Sarah Smith as Wendla. Credit: Linda Leong
Sarah Smith as Wendla. Credit: Linda Leong

At Jericho Arts Centre until May 17
ticketstonight.ca

Posted May 4, 2014. More production photos coming.

The late 19th century was not a good time to be a teenager in small-town Germany; strict religious and social codes of behaviour kept young adults straight-jacketed while puberty raged within them. While no one advocates thirteen or fourteen-year-olds having sex all over the place, at least what’s happening to their bodies needs to be explained and acknowledged. Failure to do so has dire consequences including suicide.

Frank Wedekind
Frank Wedekind

German playwright Frank Wedekind wrote Frühlings Erwachen (Spring Awakening) in 1891 but the content – sex, rape, masturbation, abortion, child abuse and homosexuality – kept the play from being produced until 1906 when it was directed by Max Reinhardt in the Deutsches Theatre in Berlin. Even in the USA, Spring Awakening had a rude awakening in 1917 when it was threatened with closure because of its “pornographic” nature. As late as 1963 a production in England ran for only two nights and only in a censored form.

The 2006 US musical adaptation (Steven Slater, book and lyrics; Duncan Sheik, music) has had an easier ride, winning eight Tony Awards including Best Musical.

This Fighting Chance production of the musical (in association with Renegade Arts Company), directed by Ryan Mooney, is fairly sexually explicit. Friends of friends walked out at intermission a couple of nights before I attended with my sixteen-year-old guest who was completely at ease with the material and presentation. There was nothing she hadn’t seen before on film or on TV.

Of course, the story is dated and Spring Awakening, a rock musical, is a bit of an anomaly: old story/contemporary music.

Young Wendla (Sarah Smith), about to become an aunt for the second time, asks her mother (Nancy von Euw) how babies are born. Her mother tells her that for a woman to conceive a child, “she must love her husband with her whole heart.” Not enough info and, disastrously, suggests a “husband” is a requirement.
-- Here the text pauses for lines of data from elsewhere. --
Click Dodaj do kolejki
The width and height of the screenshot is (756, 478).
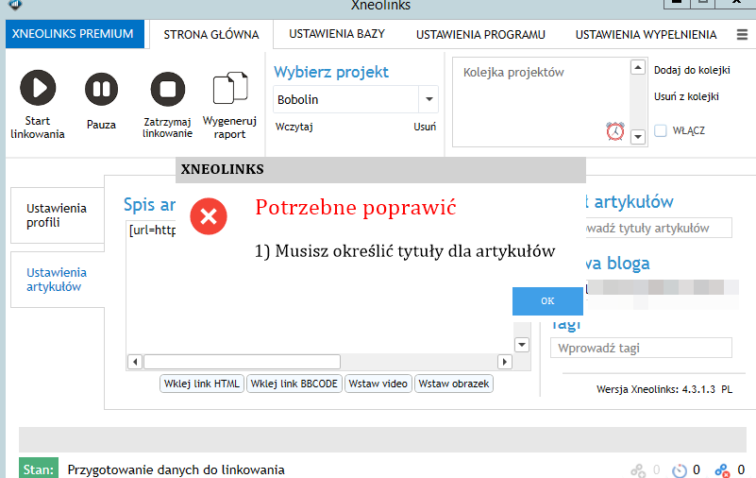tap(692, 70)
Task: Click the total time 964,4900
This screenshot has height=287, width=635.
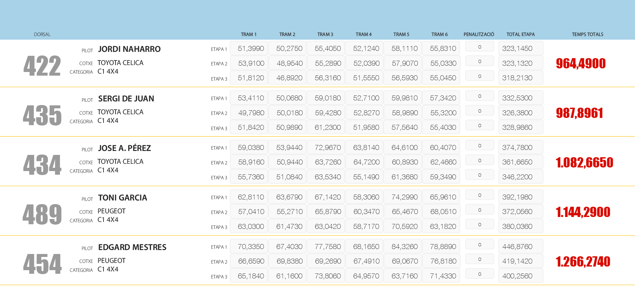Action: [x=580, y=63]
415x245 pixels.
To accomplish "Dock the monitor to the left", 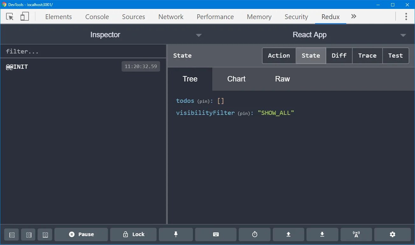I will point(12,235).
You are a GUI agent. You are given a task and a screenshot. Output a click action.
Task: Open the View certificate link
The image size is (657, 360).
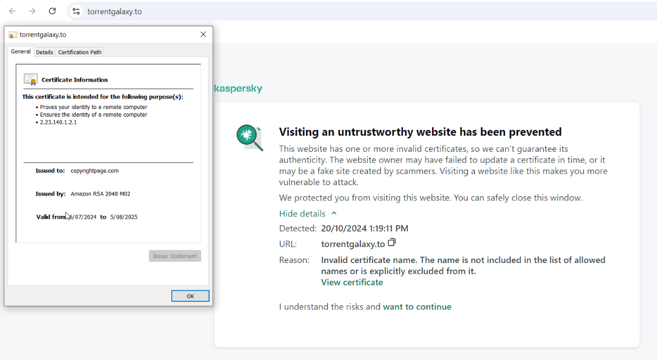(x=352, y=282)
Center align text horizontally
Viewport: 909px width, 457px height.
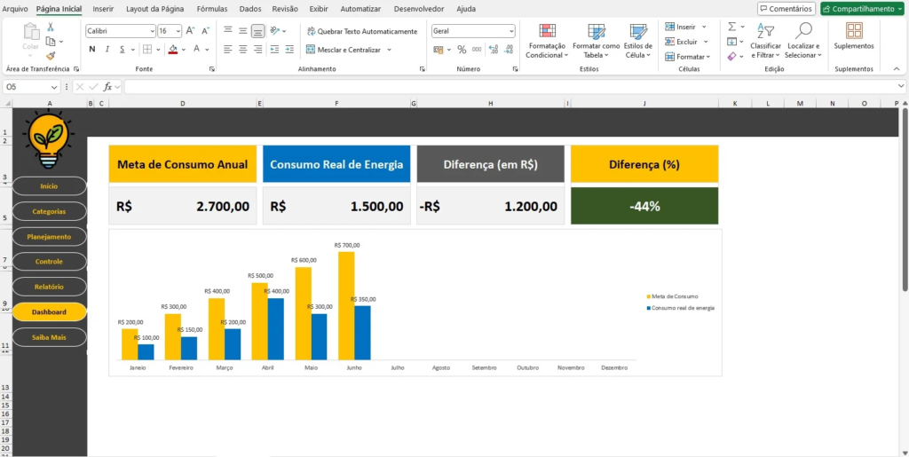tap(242, 50)
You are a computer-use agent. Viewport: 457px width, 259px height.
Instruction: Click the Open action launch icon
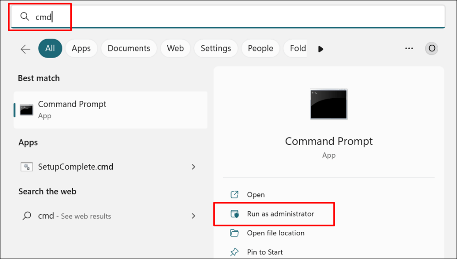point(234,195)
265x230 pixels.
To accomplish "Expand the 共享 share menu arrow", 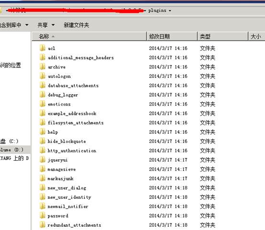I will click(53, 25).

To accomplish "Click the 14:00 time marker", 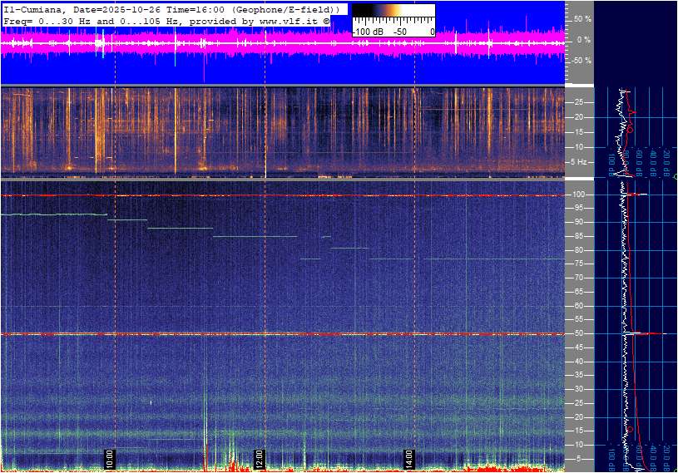I will [x=409, y=457].
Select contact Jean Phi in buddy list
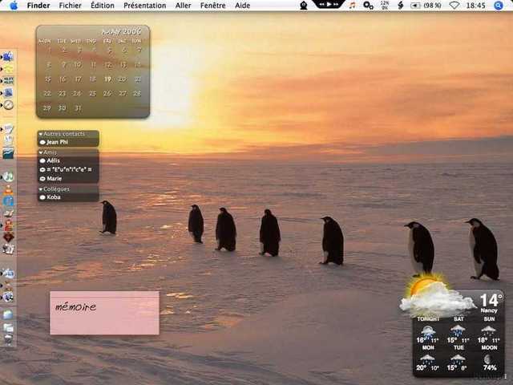 coord(58,142)

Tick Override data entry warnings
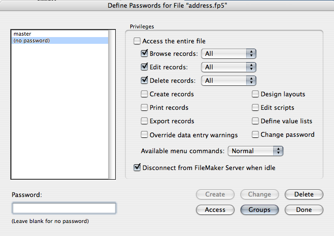pos(144,135)
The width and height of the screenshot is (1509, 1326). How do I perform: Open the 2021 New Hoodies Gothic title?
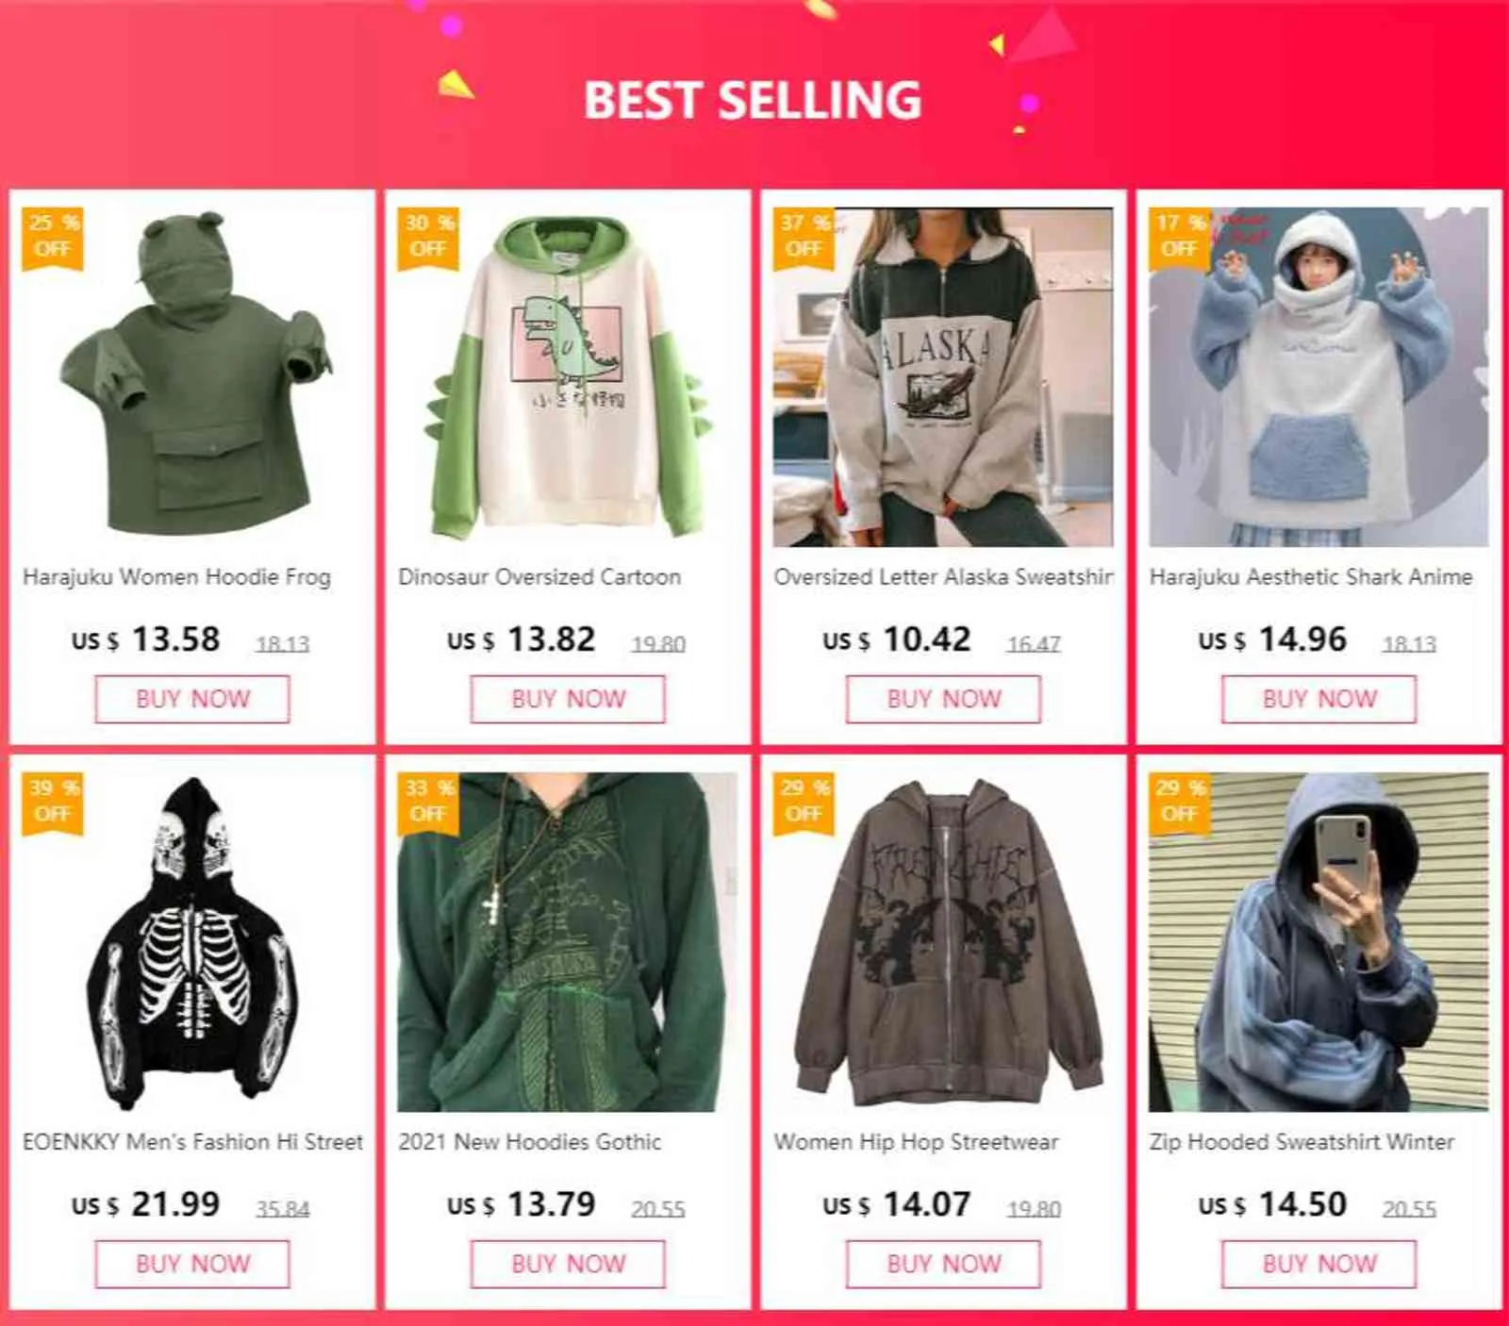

In segregated schools, the girls fantasize about the boys – especially handsome, clever Melchior (Chris Carson) – while the boys rage against their nightly wet dreams and sing, “The Bitch of Living.”

Melchior’s schoolmate, the highly nervous Moritz (Myles MJ McCarthy), fears he is going crazy with his nightly sexual fantasies and he asks for help from the much more knowledgeable Melchior. Melchior writes him an essay, complete with illustrations: a paper trail that will come back to ruin him.

Nancy von Euw and Myles MJ McCarthy Credit: Linda Leong
Nancy von Euw and Myles MJ McCarthy
Credit: Linda Leong

The obvious happens: Melchior and Wendla hook up. While it was rape in the original play, it’s much more ambiguous in the musical. In this production what happens looks hesitantly consensual.

Mooney’s in-the-round set design is very effective with lanterns and paper blossoms hanging from overhead. Cedar branches litter the floor. It looks and smells like Spring. Under Clare Wyatt’s musical direction, there’s a six-piece, just offstage, orchestra; Ciara Dixon’s cottony frocks and boy’s school uniforms turn the clock back to an earlier time. The choreography, however, feels self-conscious but this might relax over the run.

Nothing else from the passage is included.